I was watching Champions golf and saw Phil Mickelson competing against the likes of Jim Furyk, Vijay Singh, and Kirk Triplett (Langer hurt his back). I started wondering if Phil would rather play in this event or the Houston Open which is the PGA event this week. To give some context to why I wonder this, when you’re over 50 you can plan in the Champions League. Last year, Phil Mickelson won one of golf’s 4 majors. Meaning he beat the best competition in the world earlier this year. He should be head and shouldesr above the Champions competition yet he’s opting to play there. To be fair, Phil is a super streaky golfer. No one in their right mind would have predicted Phil wins a major in 2021. His last major was 2013. I was betting so heavy against Phil on Louis that I needed a second mortgage. So what is a premier talent doing in the Champions golf instead of competing against the best?

I have no answer but I can share my own experience with streaks in the furthest possible extreme from my above example. Since bowling is now back for me, I get many opportunities to shoot the 10 pin. The 10 pin usually happens on a pocket strike ball that comes in a tad too light and the 6 pin whirls around furthest back right pin leaving it standing. For a right handed bowler, it’s the most difficult non-split pin to pick up. I’ve spent many years practicing it and think I should be about 60+% picking it up. For a stretch of time recently, I missed 10 in a row. It was unexplainable. I’d throw it in the gutter. Miss too far to the left. It was unbelievably frustrating because a strike ball turns into an open and opens KILL the average. For some unknown reason more recently, I’ve hit about 8 in a row. No changes to my approach for hitting it. Nothing different except the streak.

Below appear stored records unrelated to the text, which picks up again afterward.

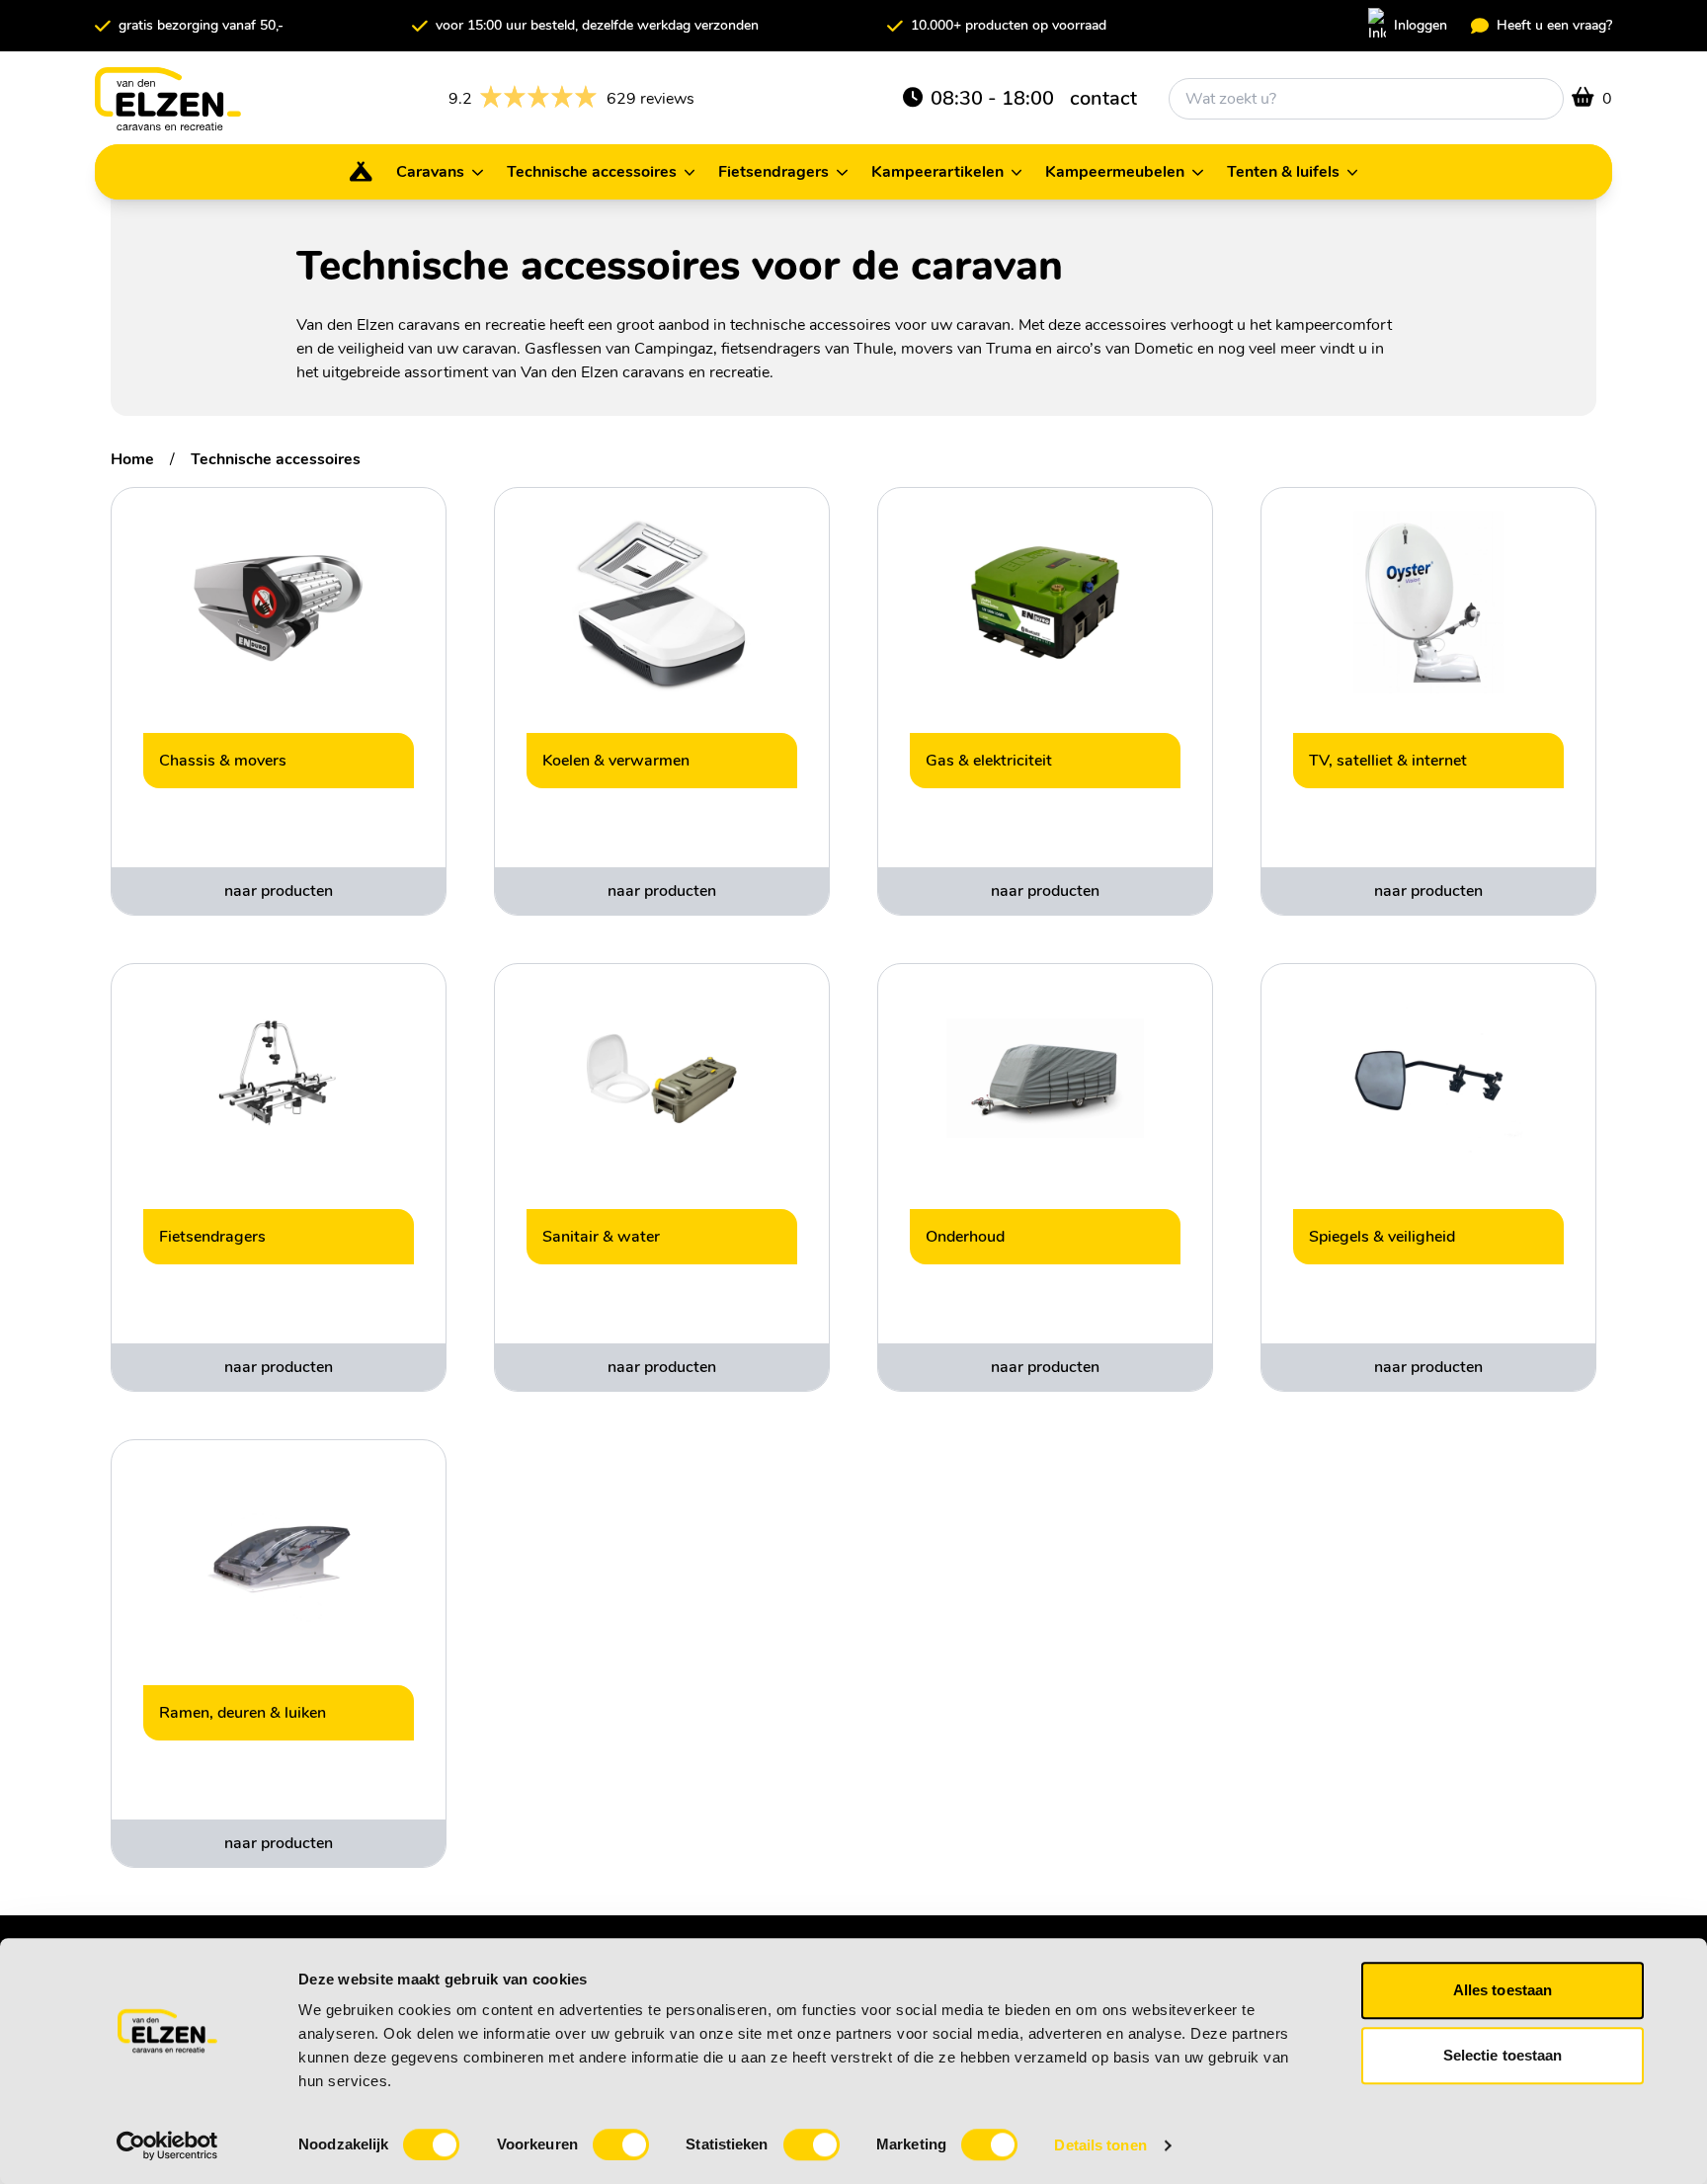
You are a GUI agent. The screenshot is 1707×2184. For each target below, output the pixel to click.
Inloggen (1420, 25)
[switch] (621, 2144)
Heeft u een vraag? (1554, 25)
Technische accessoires (276, 459)
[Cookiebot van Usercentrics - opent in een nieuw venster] (167, 2145)
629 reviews (571, 99)
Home (132, 459)
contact (1103, 98)
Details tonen (1100, 2145)
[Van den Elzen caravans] (168, 98)
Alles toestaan (1502, 1990)
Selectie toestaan (1503, 2055)
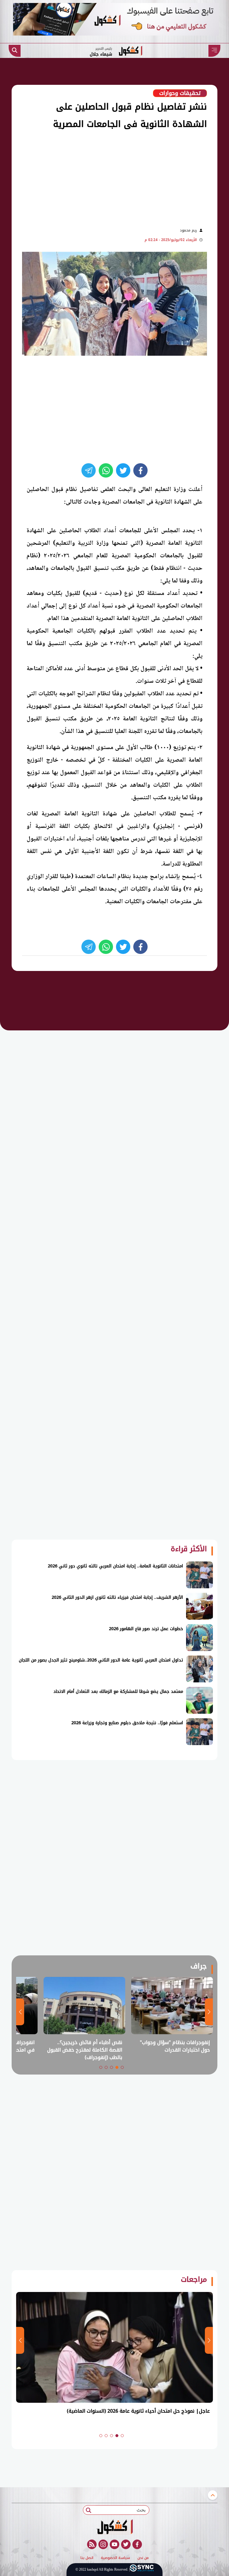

Since Sam put up his chess post I started playing a bit more because no one throws out a challenge that I think I can win and gets away scot free. I didn’t play 5 minute games but I wanted to improve my rating. Unfortunately the opposite happened and I played worse than ever. My usual 1500 rating dropped all the way down to 1330. What readers don’t understand is that your rating is a measure of your intelligence. It’s a pride factor whether you want to admit it or not IF you want to care about it. If you don’t care about getting better, what difference does it make? So I spent some time playing and was continuously getting worse. For a guy whose played 19,000 games in 10 years, you wouldn’t think I’d be getting dramatically worse. I was 300 points off my highest rating only 5 months ago. However, In the past 2 days I went from 1330 back to 1475. Nothing changed. Was I not feeling well? Was I playing while having a few beers or on an edible? Is that the difference? It’s unexplainable aside from outside forces in life affects the performance. Perhaps the subtlest change makes major difference. Could this be why Tom Brady is the greatest because he minimizes these factors so that they are 0. Just a thought to high level competition.